▶ [Task details]: For every entry that follows, return the words exactly and omit any picture.

▶ [Records from a dataset]:
____________

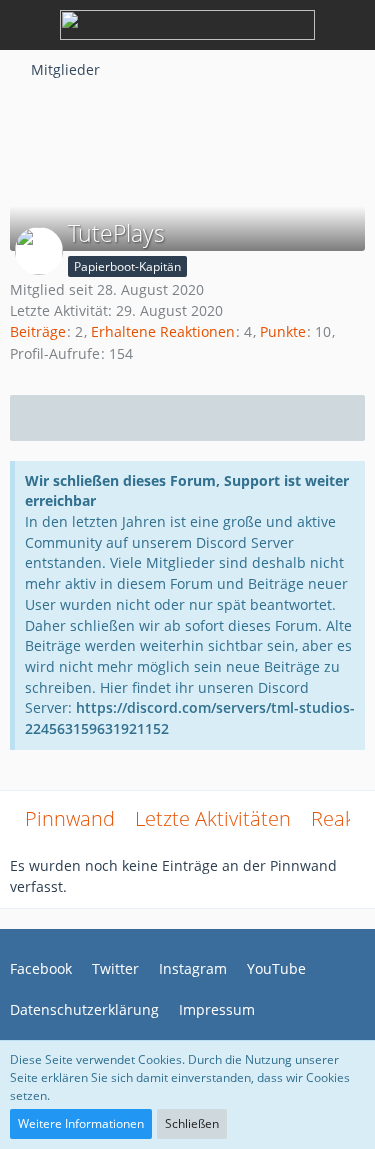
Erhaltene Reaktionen (163, 331)
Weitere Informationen (81, 1123)
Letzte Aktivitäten (213, 818)
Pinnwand (70, 818)
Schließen (192, 1123)
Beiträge (38, 331)
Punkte (283, 331)
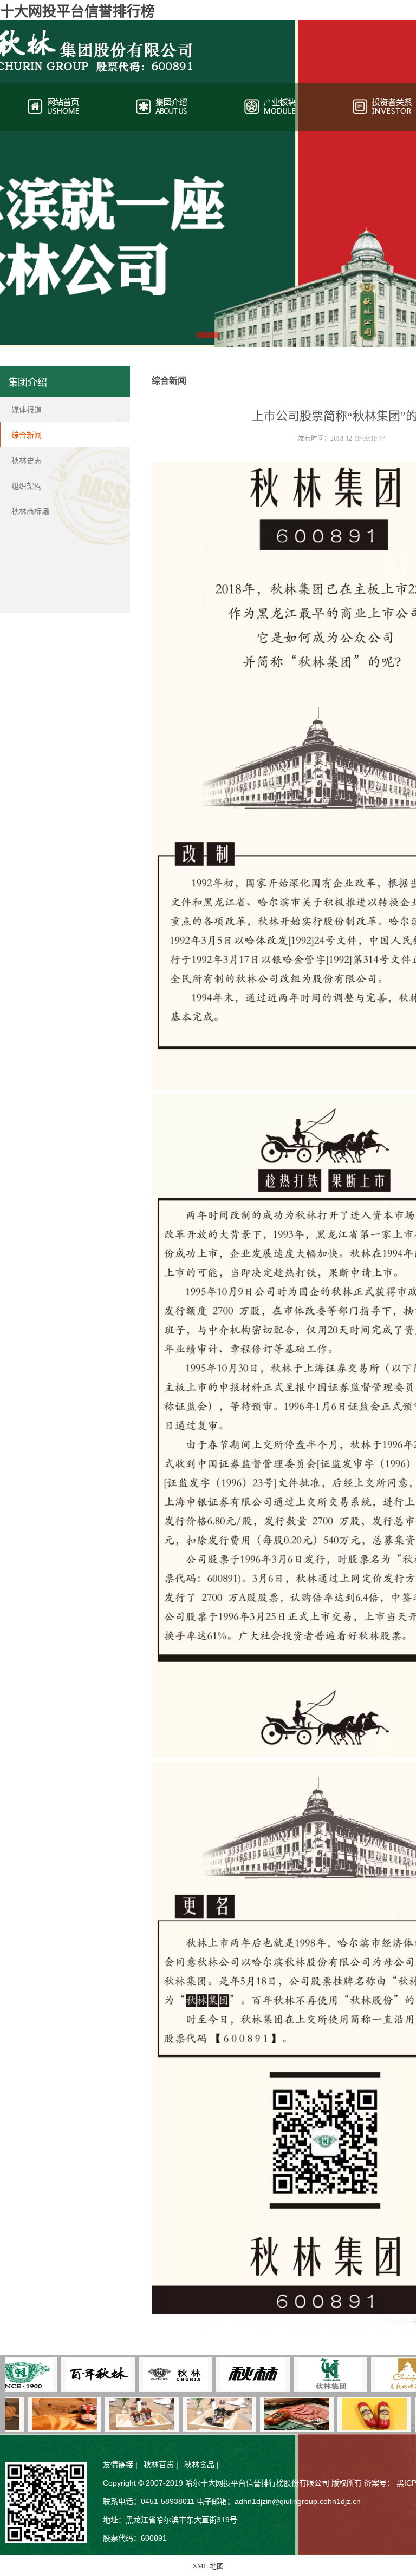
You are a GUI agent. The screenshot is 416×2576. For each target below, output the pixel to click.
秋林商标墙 (30, 512)
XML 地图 (208, 2566)
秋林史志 (26, 461)
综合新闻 (26, 435)
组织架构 (26, 486)
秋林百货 (159, 2464)
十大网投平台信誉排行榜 (77, 11)
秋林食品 (199, 2464)
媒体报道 (26, 410)
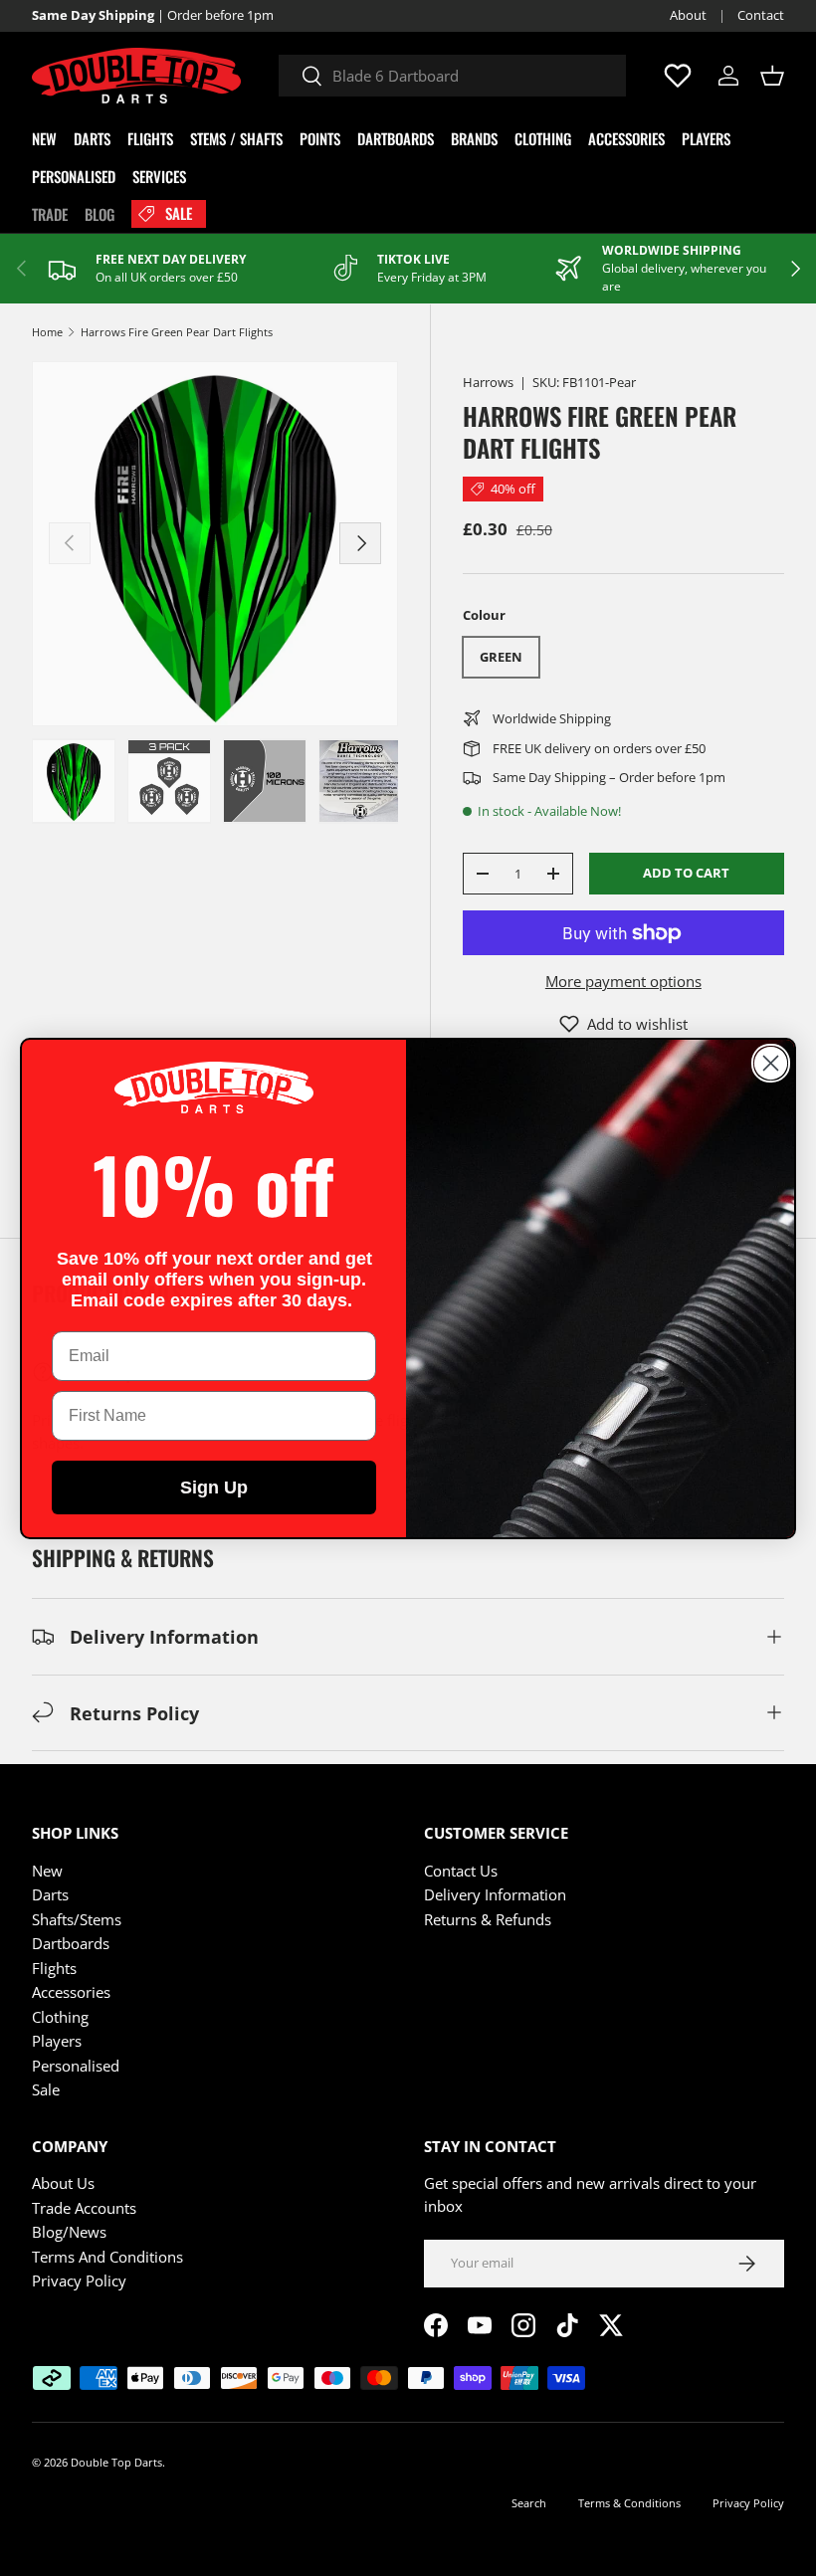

____________

▶ [Solution to the problem]:
Erhaltene Reaktionen (163, 331)
Weitere Informationen (81, 1123)
Letzte Aktivitäten (213, 818)
Pinnwand (70, 818)
Schließen (192, 1123)
Beiträge (38, 331)
Punkte (283, 331)
You are a GUI agent. The screenshot is 416×2576. For each target below, output the pixel to click.
秋林商标墙 (30, 512)
XML 地图 (208, 2566)
秋林史志 (26, 461)
综合新闻 (26, 435)
组织架构 (26, 486)
秋林百货 (159, 2464)
十大网投平台信誉排行榜 (77, 11)
秋林食品 (199, 2464)
媒体报道 (26, 410)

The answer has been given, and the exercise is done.